IT-BPM steps back as future looks foggy
May 31, 2019 at 09:48
IT-BPM steps back as future looks foggy
Roy Stephen C. Canivel | Philippine Daily Inquirer | May 31, 2019
The Information Technology and Business Process Management (IT-BPM) industry has decided to set aside its 2022 road map after an uncertain political climate left its revenues growing below target, casting a shadow on the industry’s prospects.
Instead, the industry would have to rethink how far it could still go moving toward 2022, its top industry official said, stopping short of saying it might likely miss its growth targets at the end of President Duterte’s term.
Rey Untal, president and CEO of the Information Technology and Business Process Association of the Philippines (IBPAP), said the “recalibration exercise,” which would be conducted by a foreign research firm, could take two to three months from now.
Untal said IBPAP did not decide on doing a recalibration exercise until the group saw the industry figures for 2018, which showed it had been underperforming since 2017.
He said the resulting numbers reflected the impact of political developments both here and abroad since 2017, including the uncertainty over tax perks.
The Duterte administration may have failed to pass its second tax reform package in the 17th Congress, but proposals changing the incentives offered to call centers, among other firms, have left a toll on the industry.
Called the Tax Reform for Attracting Better and High-quality Opportunities (Trabaho) bill, the tax package was to lower corporate income taxes while rationalizing the tax incentives offered to businesses.
“I think there was a prevailing discussion around the overall uncertainty, really. And [like] what we have said in the past, it’s less about what eventually the fiscal regime will be. It’s more about how we are managing the predictability of fiscal forecast,” he said.
“In our view, we have already seen a direct correlation of how growth happens in an environment when there is certainty, when there is predictability,” he added.
Back in 2016, the industry group launched its 2022 road map, which indicated targeting 1.8 million direct jobs and hitting $38.9 billion worth of revenues.

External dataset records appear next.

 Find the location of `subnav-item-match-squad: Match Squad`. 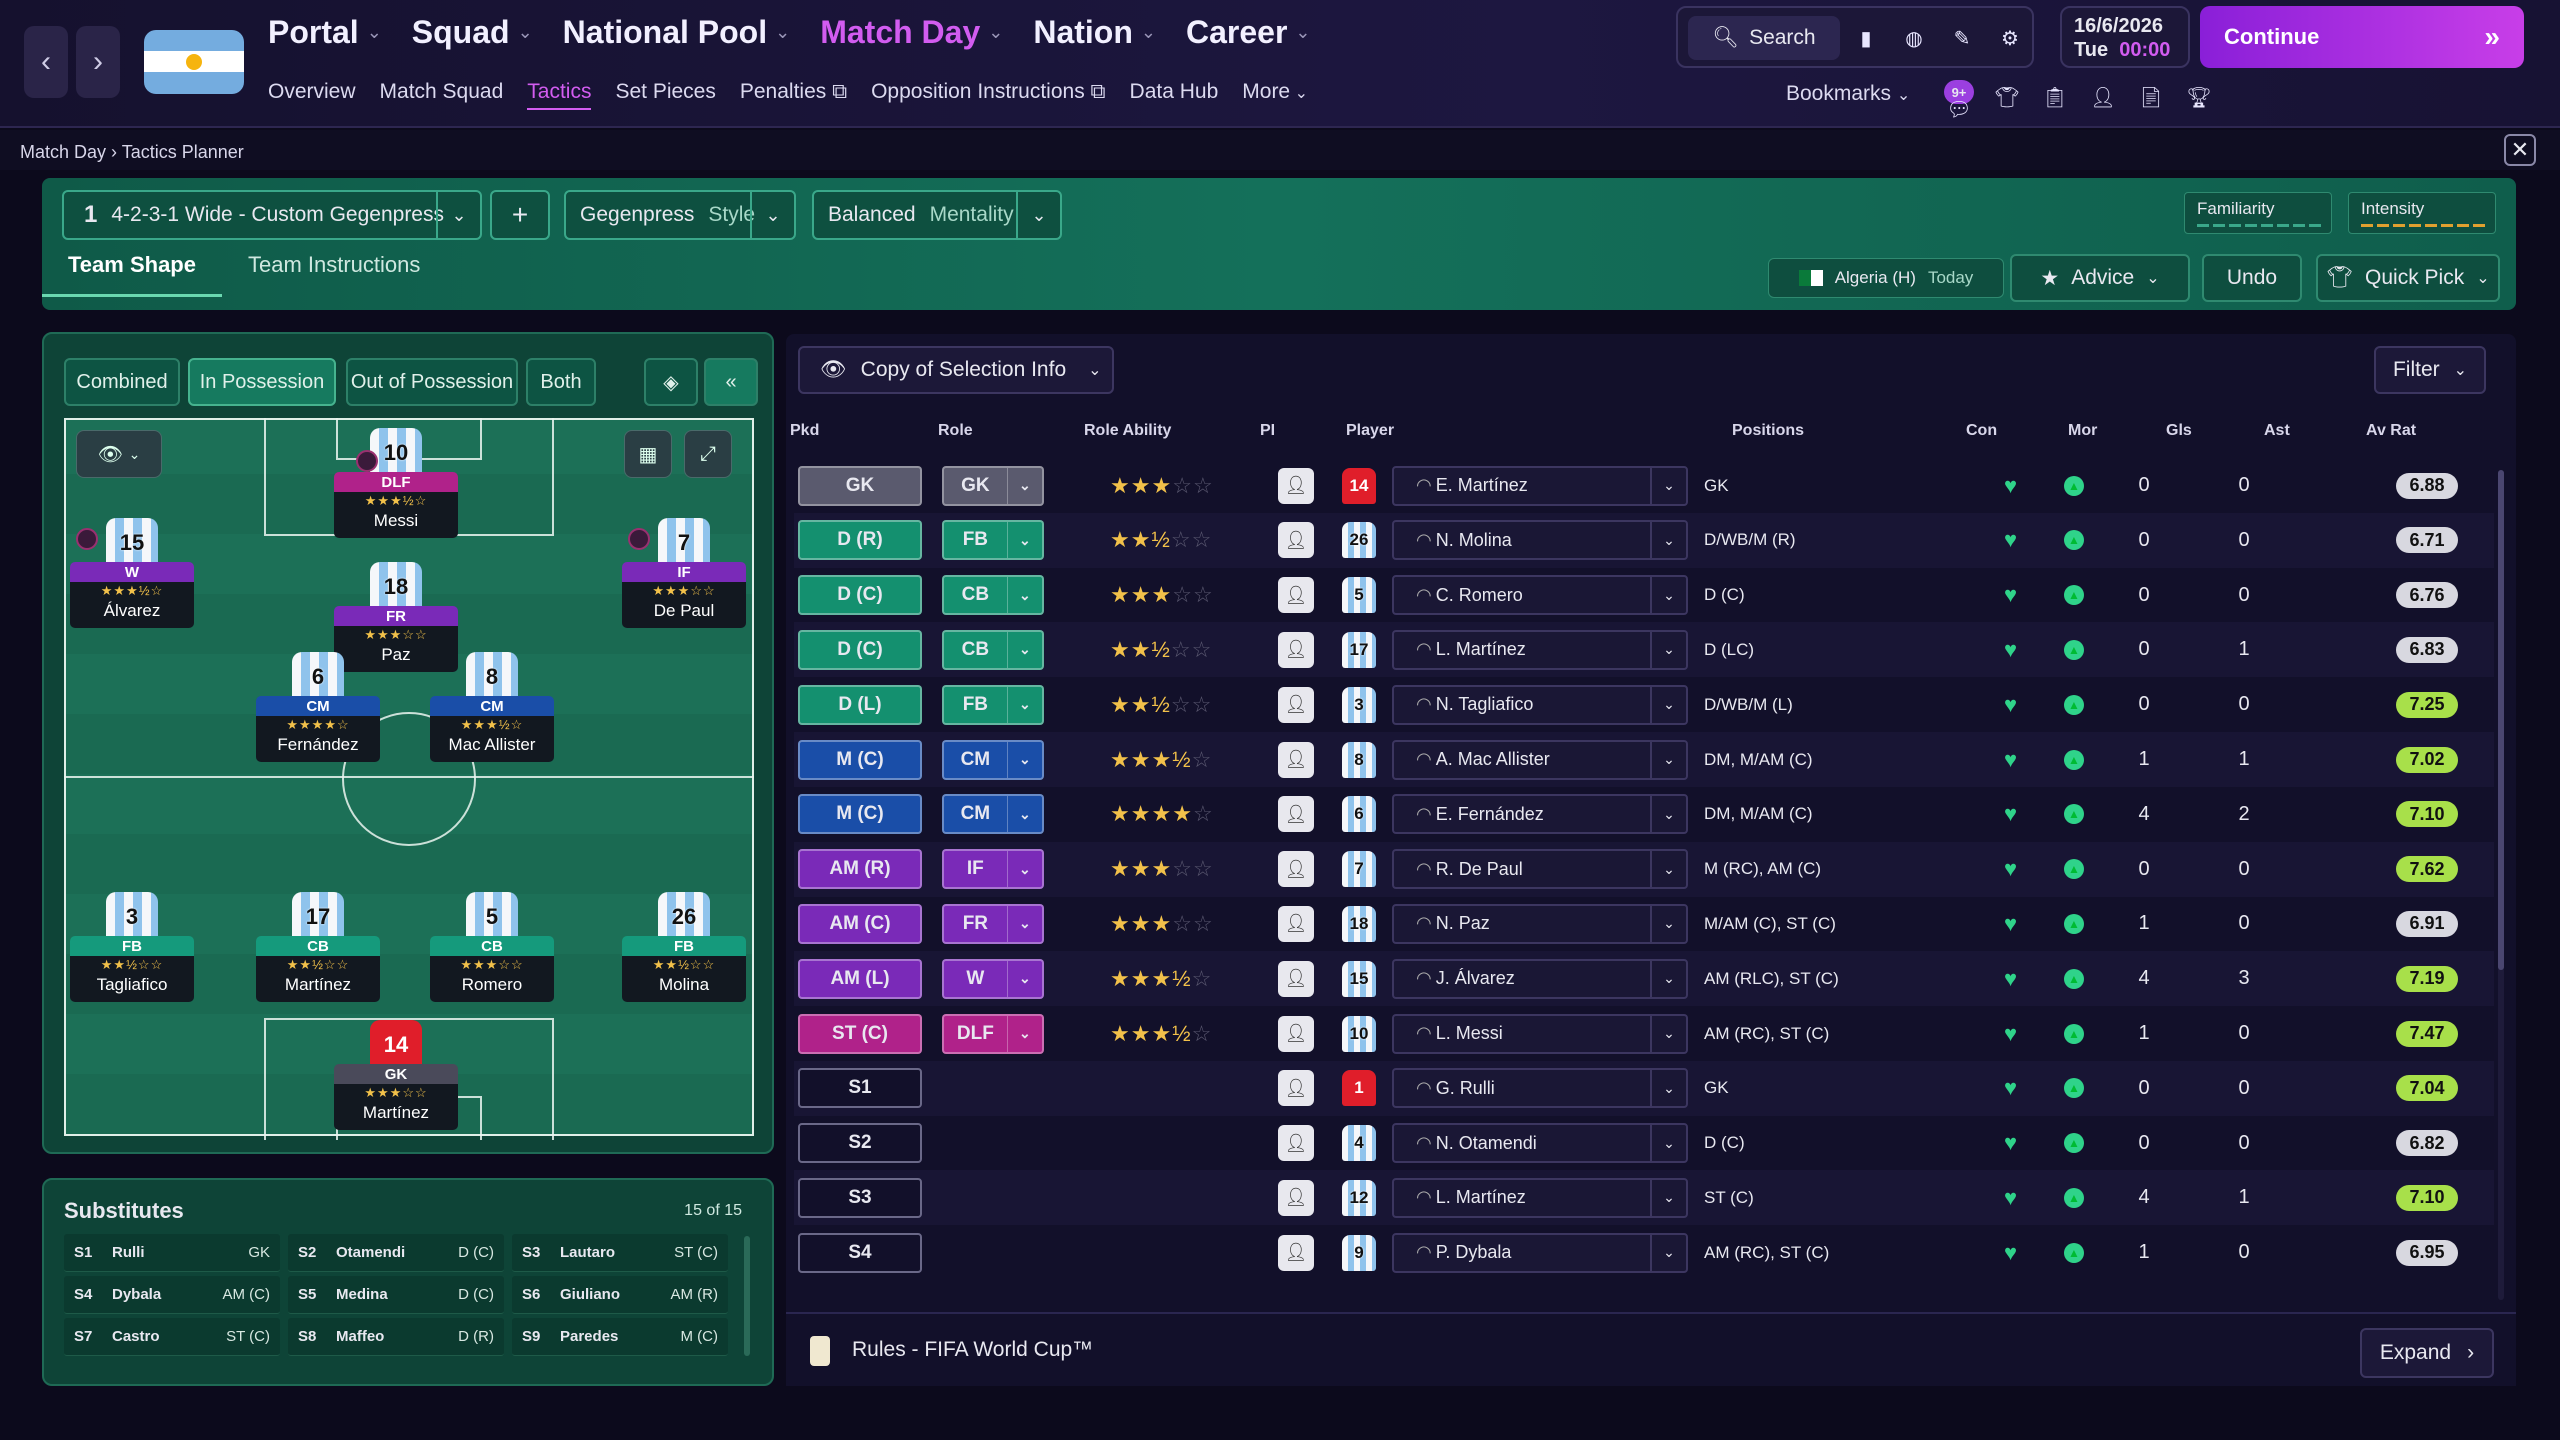

subnav-item-match-squad: Match Squad is located at coordinates (442, 95).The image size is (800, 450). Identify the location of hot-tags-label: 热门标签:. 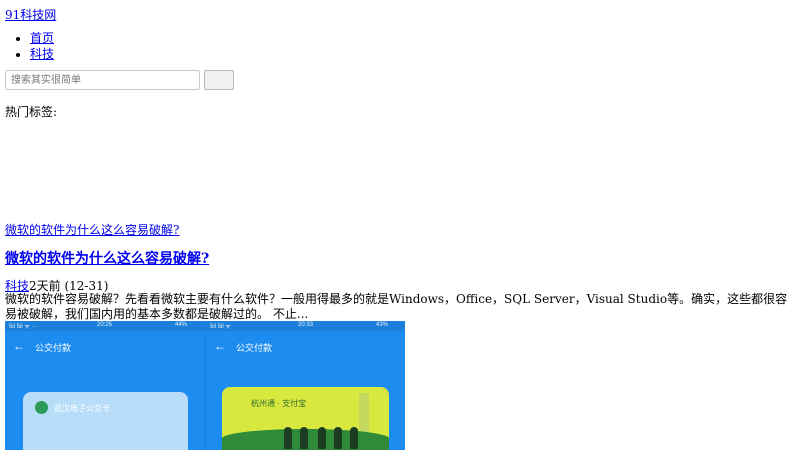
(32, 112).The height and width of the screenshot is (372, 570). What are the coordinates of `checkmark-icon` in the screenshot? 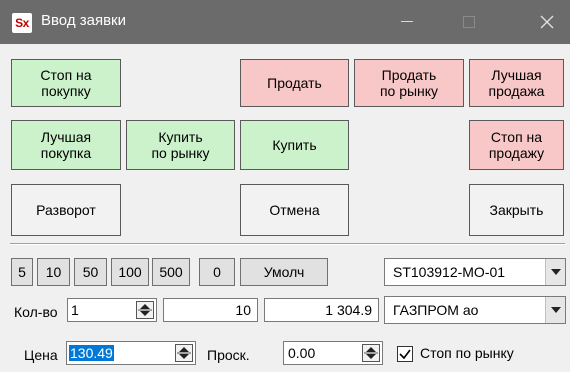 It's located at (405, 354).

To achieve this, Untal said the industry needed a compound annual growth rate of around 8 percent for job creation and about 9 percent for revenue.

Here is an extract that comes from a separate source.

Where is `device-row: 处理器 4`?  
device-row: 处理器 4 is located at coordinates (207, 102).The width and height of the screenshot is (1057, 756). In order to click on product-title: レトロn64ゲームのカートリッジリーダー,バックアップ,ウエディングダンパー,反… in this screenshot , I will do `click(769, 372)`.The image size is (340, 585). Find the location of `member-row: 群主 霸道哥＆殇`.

However, the industry likely only grew its revenues between $24.5 billion and $24.8 billion in 2018, Untal said.
At $24.8 billion, the industry would have only grown close to 6 percent from $23.4 billion in 2017, ending below the 9-percent target growth.

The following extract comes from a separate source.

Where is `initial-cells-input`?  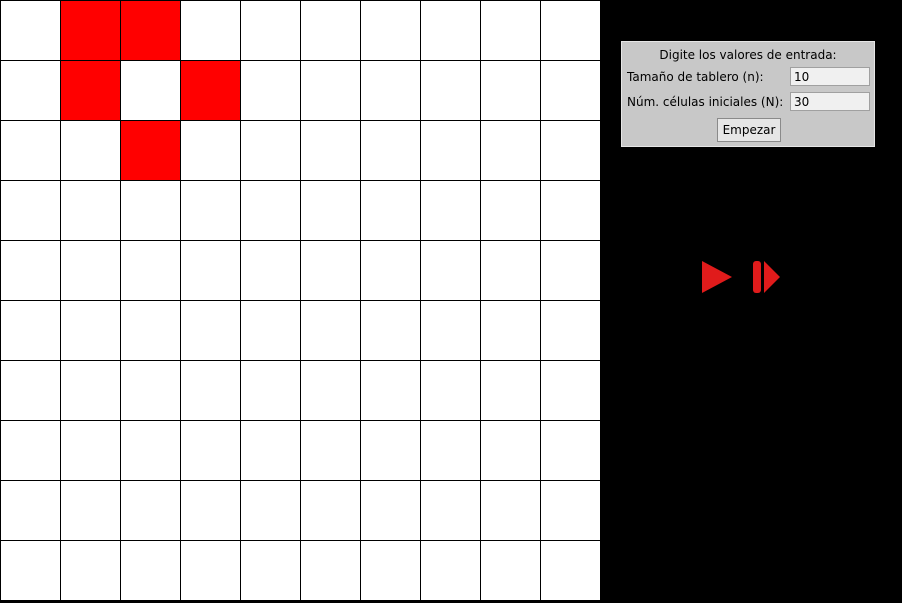 initial-cells-input is located at coordinates (830, 102).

The industry was supposed to create 100,000 new jobs each year. But last year, it fell short of that target, creating only 60,000 new jobs to end with a workforce of 1.23 million, a 5.1-percent growth as opposed to the 8-percent target.
Even with the current environment, Untal said the industry still needed to grow at a faster rate than the global industry to keep its market position.
“Where we are right now is already lower than what the road map said. For us to achieve the $39 billion or $40 billion target in 2022, that means the growth has to accelerate faster, now the question is — is that even pragmatic?” he said.